**Data lines**
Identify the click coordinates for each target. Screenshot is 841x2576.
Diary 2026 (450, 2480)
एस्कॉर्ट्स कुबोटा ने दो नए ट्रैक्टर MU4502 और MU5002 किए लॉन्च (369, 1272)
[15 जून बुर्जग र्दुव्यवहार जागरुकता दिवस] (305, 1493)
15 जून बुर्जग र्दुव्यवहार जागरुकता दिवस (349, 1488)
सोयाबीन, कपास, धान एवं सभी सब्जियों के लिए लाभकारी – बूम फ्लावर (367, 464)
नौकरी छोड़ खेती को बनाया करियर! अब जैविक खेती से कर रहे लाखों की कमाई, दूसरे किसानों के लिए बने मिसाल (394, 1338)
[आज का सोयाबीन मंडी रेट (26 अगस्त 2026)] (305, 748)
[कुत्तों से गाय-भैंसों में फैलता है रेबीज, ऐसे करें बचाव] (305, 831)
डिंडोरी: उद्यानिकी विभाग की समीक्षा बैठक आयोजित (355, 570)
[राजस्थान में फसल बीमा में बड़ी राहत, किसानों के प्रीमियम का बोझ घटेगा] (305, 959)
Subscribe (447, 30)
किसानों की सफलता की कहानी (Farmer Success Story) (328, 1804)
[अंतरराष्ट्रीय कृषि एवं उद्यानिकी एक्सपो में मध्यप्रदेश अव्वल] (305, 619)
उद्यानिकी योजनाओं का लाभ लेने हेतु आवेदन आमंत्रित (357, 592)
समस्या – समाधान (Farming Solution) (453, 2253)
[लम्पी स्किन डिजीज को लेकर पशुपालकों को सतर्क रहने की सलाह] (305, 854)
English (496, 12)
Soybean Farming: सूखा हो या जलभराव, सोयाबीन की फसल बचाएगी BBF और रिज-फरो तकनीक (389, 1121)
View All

**Work to do**
Count the lines that contain the string "Farming". Give only the number.

**Output below**
2